L’odissea

 

Pioveva anche a Oslo. L’atmosfera era terribile, il circuito sembrava una pista ghiacciata da pattinaggio, ad ogni curva i ciclisti facevano fatica a mantenere l’equilibrio e rischiavano di cadere. Era ancora presto, anche se alle fasi cruciali non mancava poi così tanto. Appena ebbe finito di ingurgitare il suo pranzo, Pat uscì per continuare a vedere la corsa a casa di una amico, in un appartamento all’interno di un palazzo davanti alla stazione.
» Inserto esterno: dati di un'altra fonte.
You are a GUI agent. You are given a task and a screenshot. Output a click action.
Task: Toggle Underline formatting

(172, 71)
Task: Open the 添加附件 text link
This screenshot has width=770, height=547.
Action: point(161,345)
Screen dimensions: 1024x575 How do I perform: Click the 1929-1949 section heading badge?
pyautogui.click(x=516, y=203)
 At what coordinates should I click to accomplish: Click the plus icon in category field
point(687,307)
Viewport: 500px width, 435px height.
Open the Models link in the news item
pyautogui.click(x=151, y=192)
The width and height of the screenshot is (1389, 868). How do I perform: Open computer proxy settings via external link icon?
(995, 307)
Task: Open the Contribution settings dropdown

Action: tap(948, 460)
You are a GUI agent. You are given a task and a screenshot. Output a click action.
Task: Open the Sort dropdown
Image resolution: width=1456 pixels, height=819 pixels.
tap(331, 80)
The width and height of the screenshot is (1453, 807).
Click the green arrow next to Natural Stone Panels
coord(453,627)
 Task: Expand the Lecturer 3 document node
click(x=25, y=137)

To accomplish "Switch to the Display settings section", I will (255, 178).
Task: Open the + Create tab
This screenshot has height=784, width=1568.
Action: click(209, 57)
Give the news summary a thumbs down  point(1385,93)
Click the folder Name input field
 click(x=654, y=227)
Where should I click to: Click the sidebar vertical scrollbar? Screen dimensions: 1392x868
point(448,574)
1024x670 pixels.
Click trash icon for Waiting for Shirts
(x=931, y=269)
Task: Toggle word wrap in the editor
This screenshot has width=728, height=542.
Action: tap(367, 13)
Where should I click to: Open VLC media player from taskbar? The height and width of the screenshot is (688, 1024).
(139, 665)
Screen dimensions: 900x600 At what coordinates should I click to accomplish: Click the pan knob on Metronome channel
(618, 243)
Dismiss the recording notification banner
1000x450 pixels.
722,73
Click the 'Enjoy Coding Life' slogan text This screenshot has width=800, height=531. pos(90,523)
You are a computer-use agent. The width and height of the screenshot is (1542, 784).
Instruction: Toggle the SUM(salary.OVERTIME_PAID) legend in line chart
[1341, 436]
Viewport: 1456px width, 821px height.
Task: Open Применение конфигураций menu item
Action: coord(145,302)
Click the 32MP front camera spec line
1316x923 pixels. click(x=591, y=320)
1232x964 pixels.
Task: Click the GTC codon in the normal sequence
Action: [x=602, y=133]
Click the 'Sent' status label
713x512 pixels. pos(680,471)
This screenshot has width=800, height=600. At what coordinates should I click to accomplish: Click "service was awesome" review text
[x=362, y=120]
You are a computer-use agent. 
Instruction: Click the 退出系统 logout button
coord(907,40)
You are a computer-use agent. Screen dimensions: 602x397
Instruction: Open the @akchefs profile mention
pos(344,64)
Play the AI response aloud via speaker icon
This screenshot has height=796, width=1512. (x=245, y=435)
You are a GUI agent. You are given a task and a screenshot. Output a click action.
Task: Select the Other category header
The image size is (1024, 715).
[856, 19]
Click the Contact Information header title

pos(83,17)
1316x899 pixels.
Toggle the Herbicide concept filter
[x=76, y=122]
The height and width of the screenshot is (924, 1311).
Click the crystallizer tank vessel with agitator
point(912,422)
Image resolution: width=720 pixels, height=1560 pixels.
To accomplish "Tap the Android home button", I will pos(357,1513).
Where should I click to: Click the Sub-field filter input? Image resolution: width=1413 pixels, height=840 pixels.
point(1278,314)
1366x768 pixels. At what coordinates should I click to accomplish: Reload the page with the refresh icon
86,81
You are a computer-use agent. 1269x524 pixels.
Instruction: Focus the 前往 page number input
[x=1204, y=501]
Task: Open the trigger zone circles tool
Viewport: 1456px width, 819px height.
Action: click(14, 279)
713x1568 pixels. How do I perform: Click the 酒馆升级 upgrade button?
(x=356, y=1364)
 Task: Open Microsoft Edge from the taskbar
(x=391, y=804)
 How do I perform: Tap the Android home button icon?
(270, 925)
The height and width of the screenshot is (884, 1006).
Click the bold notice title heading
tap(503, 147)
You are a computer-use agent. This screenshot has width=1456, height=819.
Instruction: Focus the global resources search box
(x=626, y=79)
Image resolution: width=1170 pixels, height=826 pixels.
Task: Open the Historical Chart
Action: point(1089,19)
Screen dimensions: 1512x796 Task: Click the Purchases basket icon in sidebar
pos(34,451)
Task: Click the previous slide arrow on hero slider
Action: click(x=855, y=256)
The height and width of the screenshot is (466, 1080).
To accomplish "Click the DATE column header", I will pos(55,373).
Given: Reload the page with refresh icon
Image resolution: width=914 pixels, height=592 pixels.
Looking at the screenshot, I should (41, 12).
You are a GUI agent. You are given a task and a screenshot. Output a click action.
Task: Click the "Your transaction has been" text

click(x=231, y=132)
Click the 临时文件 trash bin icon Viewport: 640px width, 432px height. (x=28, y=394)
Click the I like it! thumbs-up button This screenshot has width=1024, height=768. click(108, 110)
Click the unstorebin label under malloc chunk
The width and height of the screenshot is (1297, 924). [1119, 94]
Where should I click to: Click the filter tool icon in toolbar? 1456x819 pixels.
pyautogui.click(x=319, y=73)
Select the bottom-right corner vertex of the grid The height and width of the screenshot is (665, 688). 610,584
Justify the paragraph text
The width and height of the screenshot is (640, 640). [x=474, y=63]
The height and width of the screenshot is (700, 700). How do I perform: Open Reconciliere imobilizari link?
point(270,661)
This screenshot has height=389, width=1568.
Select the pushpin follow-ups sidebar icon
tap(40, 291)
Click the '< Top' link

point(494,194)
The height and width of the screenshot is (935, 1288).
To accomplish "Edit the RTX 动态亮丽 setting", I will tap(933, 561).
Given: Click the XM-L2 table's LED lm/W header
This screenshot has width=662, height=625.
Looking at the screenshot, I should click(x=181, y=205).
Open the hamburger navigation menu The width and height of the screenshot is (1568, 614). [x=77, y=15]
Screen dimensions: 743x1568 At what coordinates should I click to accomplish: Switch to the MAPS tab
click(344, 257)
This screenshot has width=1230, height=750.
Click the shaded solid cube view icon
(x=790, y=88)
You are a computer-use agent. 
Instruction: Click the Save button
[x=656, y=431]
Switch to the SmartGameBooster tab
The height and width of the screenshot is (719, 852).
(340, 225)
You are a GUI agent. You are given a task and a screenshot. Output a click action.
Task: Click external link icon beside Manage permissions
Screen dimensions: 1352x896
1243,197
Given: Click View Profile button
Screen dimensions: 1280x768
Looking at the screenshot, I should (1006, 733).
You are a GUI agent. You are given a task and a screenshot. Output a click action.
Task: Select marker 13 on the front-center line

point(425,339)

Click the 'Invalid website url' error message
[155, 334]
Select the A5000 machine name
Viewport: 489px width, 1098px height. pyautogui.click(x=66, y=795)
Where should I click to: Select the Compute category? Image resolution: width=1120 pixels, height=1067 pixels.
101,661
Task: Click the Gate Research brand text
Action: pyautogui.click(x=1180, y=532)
Erano seduti su un comodo divano,
di fronte alla tv: di certo non si sa in cambio di cosa avrebbero voluto essere al posto di quegli individui ricurvi su di una bicicletta, intirizziti dal freddo. Si sapeva che Gianni Bugno odiava il cattivo tempo, non riusciva ad esprimersi in simili inferni: perciò si manteneva in coda al gruppo, la paura di rompersi l’osso del collo gli si leggeva ben stampata sul viso, pietrificato sotto i capelli fradici d’acqua: una smorfia di rabbia e fatica, la delusione di chi sa già come andrà a finire, un gigante divenuto gnomo che in quel momento rispondeva al solo desiderio che gli frullava nel cervello: quello di dire stop.